_DIRECTIONS_
Lines from the beginning of the entries up to and including the one with "Cipta Apparel (143, 799)" must be duplicated word for word; leave out all others.
**** DATASET ENTRIES ****
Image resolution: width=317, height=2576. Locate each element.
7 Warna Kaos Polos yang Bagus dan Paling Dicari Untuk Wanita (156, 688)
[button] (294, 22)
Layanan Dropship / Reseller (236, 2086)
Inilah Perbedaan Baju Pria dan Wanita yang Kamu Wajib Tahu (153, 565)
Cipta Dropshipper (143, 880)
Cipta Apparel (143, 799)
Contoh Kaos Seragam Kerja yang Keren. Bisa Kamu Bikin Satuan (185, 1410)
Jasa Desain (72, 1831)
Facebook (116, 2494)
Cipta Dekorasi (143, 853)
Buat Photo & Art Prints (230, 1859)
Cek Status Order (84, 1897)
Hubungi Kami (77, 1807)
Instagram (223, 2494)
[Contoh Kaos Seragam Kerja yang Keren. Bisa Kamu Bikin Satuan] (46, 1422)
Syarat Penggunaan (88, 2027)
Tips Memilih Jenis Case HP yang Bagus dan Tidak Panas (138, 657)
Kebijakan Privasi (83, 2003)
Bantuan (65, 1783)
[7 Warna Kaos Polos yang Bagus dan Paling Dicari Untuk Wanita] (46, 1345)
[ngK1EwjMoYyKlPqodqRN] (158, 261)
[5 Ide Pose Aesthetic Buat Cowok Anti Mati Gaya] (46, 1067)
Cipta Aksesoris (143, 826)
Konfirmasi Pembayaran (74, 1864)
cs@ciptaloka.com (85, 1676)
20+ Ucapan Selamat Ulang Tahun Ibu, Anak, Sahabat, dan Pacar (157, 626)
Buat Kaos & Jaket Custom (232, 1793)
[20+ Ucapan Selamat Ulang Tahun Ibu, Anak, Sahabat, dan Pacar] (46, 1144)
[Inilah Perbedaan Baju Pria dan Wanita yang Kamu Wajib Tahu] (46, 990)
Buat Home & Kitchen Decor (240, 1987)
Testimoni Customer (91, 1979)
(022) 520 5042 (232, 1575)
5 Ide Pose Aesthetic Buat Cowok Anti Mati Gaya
****
_EXERCISE SOLUTION_
Image resolution: width=317, height=2576. Locate each element.
7 Warna Kaos Polos yang Bagus dan Paling Dicari Untuk Wanita (156, 688)
[button] (294, 22)
Layanan Dropship / Reseller (236, 2086)
Inilah Perbedaan Baju Pria dan Wanita yang Kamu Wajib Tahu (153, 565)
Cipta Dropshipper (143, 880)
Cipta Apparel (143, 799)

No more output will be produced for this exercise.